7. What has the Chinese government actually done to support the economy?
Tax cuts for businesses and consumers, targeted support from monetary policy, and a commitment to invest in infrastructure projects are just some of the policy initiatives enacted recently.
Looking specifically at credit markets, China's National Development and Reform Council (NDRC) has let high-quality privately-owned enterprises (POEs) issue enterprise bonds.
This is a significant change because it opens up a new funding channel in addition to corporate bonds and medium-term notes (MTNs).
Additionally, the People's Bank of China (PBoC) has increased relending and rediscounting quotas by CNY 100bn and introduced targeted medium-term lending facilities (TMLFs) for small-and-medium-sized enterprises and private companies to increase longer-term funding and cut banks' funding costs.
8. What countries/sectors are you over/underweight in your Asia HY strategy?
At the country level, we are overweight China, Indonesia, while underweight India, Sri Lanka, the Philippines, and Malaysia.
At a sector/industry level, we are overweight China real estate, Indonesia corporates and financials.
We are underweight to China state-owned enterprises, as well as corporates in the Philippines and India.5
9. You are overweight in China real estate, isn't that risky now that the market is slowing?
From an aggregate national perspective, official data from the Chinese government show that sales momentum is clearly slowing. Based on anecdotal evidence we have seen on research trips, conversations with company managements and due to weaker macro backdrop, we expect sales to continue to slow.

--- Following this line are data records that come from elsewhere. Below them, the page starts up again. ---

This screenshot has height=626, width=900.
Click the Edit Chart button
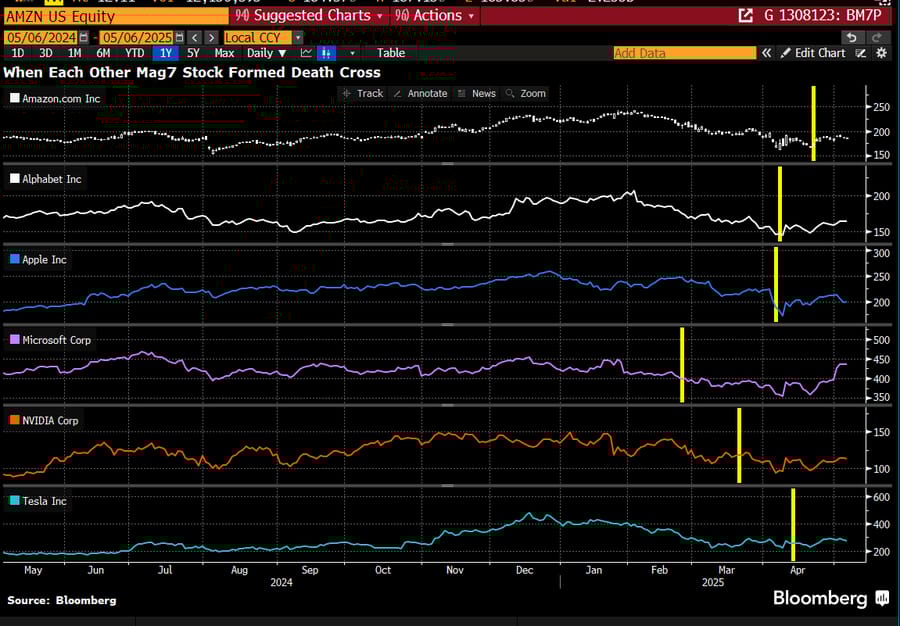[x=813, y=53]
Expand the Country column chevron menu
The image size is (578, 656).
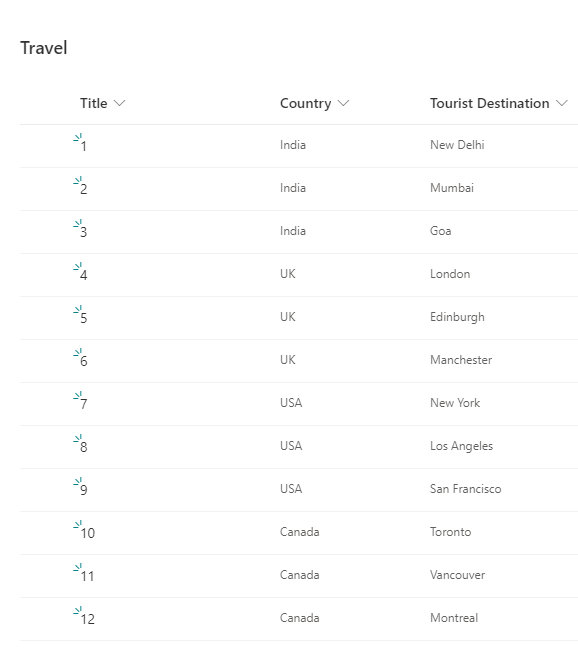point(343,103)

Looking into 2019, we wouldn't be surprised to see a slight drop in overall national sales, but we don't see that as a reason to turn cautious on China's real estate sector.
From a credit perspective, we believe three factors define the outlook for China's real estate developers.

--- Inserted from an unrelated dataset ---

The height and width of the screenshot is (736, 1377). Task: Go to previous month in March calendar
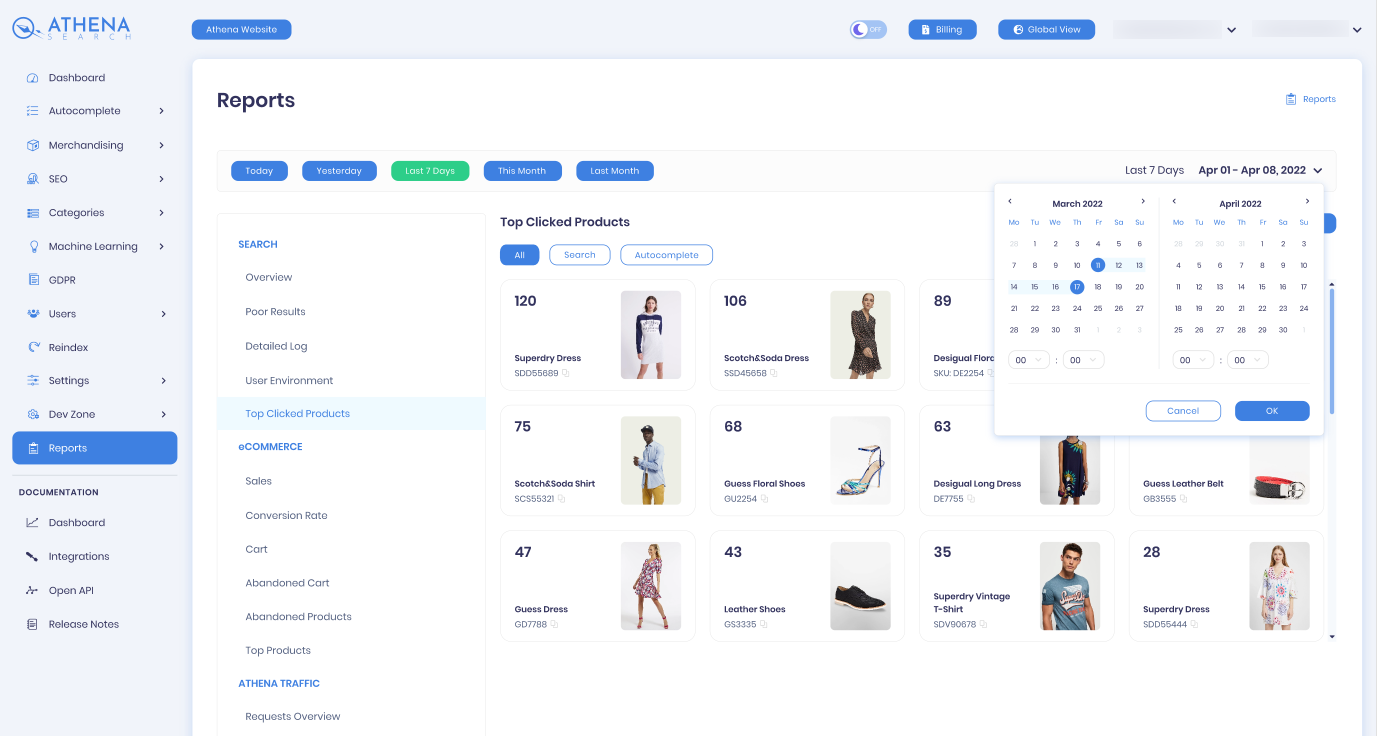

Firstly, Chinese real estate developers are in a very different state now compared to the past cycles.
Many of the companies we favor have grown their market share, scaled up their operations and have improved their funding channels.

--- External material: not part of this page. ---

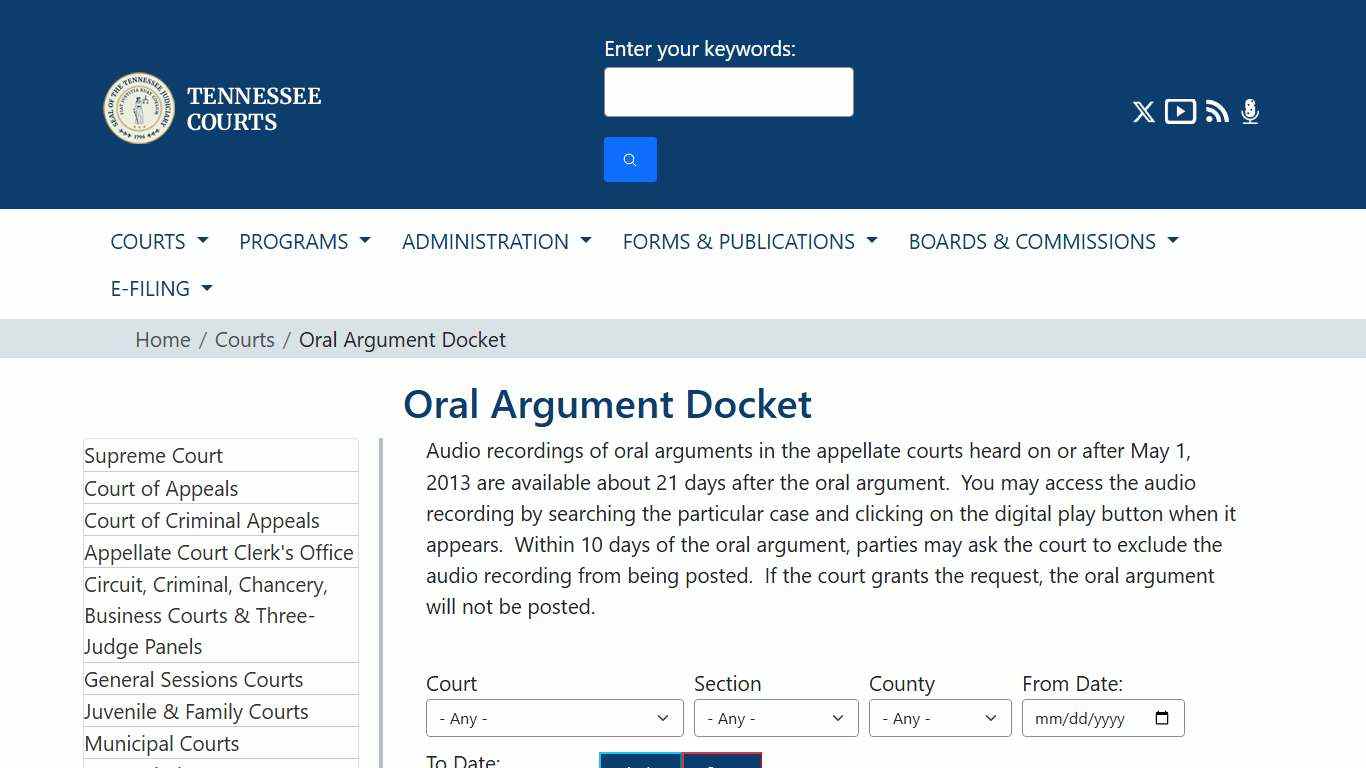1366x768 pixels.
Task: Click the RSS feed icon
Action: pyautogui.click(x=1216, y=112)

Real estate companies used to have local focus but have now widened their footprints nationally. This has helped them diversify geographical risk associated with localized property cycles and policies. Consequently, the leading developers are in a much better position to navigate market trends and cycles.
Secondly, inventory levels in this cycle look healthier compared to last property market cycle of 2014/2015.
Considerably lower level of land supply and brisk property sales during the upturn in 2016/2017 has helped the developers in clearing inventory backlogs.
Developers have also been more conservative about adding to their land reserves over the past six-to-nine months.
Finally, policy towards the property sector has remained restrictive and has sufficient room to readjust for supporting the sector, when the need arises.
We are already seeing some targeted policy support measures at the local levels in China.
Given the importance of property sector towards economic growth and local government finances, we expect the pace of policy relaxation may accelerate if there is any material weakening in the sector.